United States Coronavirus Datasets

  1. USA Covid-19 Daily Cases:-From Harvard University, this dataset contains daily COVID-19 cases with a United States base map that includes state and county-level data.
  2. COVID-19 USA:-This includes information on confirmed Coronavirus cases in the United States.
  3. Tracking Corona:-From BNO News, this resource contains the map data and timeline information for COVID-19 cases in the United States. Various state-wise COVID data is available and updates take place regularly so the latest data is also available easily.
  4. NY Dataset:- The New York Times has made one of the most comprehensive datasets of coronavirus cases in the United States publicly available in response to requests from researchers, scientists, and government officials. It is releasing a series of data files with cumulative counts of coronavirus cases in the United States, at the state and county level, over time.

Italy Coronavirus Datasets

  1. Cases By Region-This includes comprehensive data on Coronavirus cases by region.
  2. Cases By Deaths:-This represents Coronavirus deaths by region.
  3. Regional COVID data:-It includes datasets of cumulative COVID-19 data per region (hospitalized with symptoms, in intensive care, total hospitalized, home isolation, total positives, total change positive, new positives, discharged healed, deceased, total cases).
  4. HARVARD dataset:- Published by the most reputed university of the United States it comprises of Hospitalised patients with symptoms, Home confinement, Total amount of current positive cases, Recovered Patients, Deaths, Total amount of positive cases and Tests performed.

Canada Datasets

  1. Tracking Corona Data:-From BNO News, this dataset includes the map data and timeline information for COVID-19 cases in Canada.
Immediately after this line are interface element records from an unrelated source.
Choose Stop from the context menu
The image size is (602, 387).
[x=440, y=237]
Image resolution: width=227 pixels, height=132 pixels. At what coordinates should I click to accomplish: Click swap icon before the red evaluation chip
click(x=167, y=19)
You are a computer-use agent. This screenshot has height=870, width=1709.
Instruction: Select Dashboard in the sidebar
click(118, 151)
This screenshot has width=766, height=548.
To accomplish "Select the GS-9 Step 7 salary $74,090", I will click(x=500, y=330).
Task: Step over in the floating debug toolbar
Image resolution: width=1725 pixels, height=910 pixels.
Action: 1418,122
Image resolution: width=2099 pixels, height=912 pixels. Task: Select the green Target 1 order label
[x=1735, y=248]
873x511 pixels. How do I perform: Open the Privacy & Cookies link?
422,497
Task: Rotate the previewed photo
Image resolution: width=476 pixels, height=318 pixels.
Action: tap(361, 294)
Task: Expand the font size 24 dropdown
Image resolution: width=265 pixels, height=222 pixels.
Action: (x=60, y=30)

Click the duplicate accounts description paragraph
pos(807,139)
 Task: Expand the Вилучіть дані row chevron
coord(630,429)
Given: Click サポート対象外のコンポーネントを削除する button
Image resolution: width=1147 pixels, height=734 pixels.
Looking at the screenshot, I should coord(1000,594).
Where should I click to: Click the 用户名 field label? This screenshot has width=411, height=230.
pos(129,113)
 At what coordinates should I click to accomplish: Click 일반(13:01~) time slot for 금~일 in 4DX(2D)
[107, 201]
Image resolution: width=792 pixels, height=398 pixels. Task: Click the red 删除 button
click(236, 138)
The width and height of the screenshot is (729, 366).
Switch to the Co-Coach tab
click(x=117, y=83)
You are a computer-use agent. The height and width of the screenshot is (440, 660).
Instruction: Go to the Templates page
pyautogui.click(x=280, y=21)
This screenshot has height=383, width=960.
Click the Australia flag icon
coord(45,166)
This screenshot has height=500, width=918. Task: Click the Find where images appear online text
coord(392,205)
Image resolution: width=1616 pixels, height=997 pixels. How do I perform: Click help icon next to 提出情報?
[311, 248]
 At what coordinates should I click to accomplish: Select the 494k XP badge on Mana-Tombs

It comprises of information on cases, new cases, deaths, recovered, critical and serious patients.

Australia Datasets

  1. COVID-19 cases by location:- The data is for confirmed COVID-19 cases only based on the location of usual residence, not necessarily where the virus was contracted.
  2. COVID-19 tests by location:- The data is for COVID-19 tests and is based on where a person has been tested and is undergoing public health management at the time of the test.
  3. COVID-19 cases by infection:- COVID-19 cases updated by likely source of infection. This dataset is updated daily, except on weekends.

Germany Datasets

  1. COVID-19 Germany:- This dataset covers the number of Coronavirus cases reported in Germany. A number of daily recorded cases with dates are mentioned.

China Datasets

  1. China Regions:-This simple dataset contains GeoJSON data for regions in China. It can be used to help display Coronavirus cases in China by region
  2. Fatality Rate China: -A small dataset that shows the fatality rate of COVID-19 in China as of February 2020.
  3. Deaths And Recovered Data:-This dataset can be downloaded in XLS or PPT format and includes the number of novel coronavirus infection, death, and recovery cases in China by region. It is updated regularly.
  4. Age Distribution Of Cases:-This graph shows the age distribution of Coronavirus patients in China as of February 2020.
  5. Gender Distribution Of Cases: -A simple dataset showing the gender distribution of Coronavirus patients in China as of February 2020.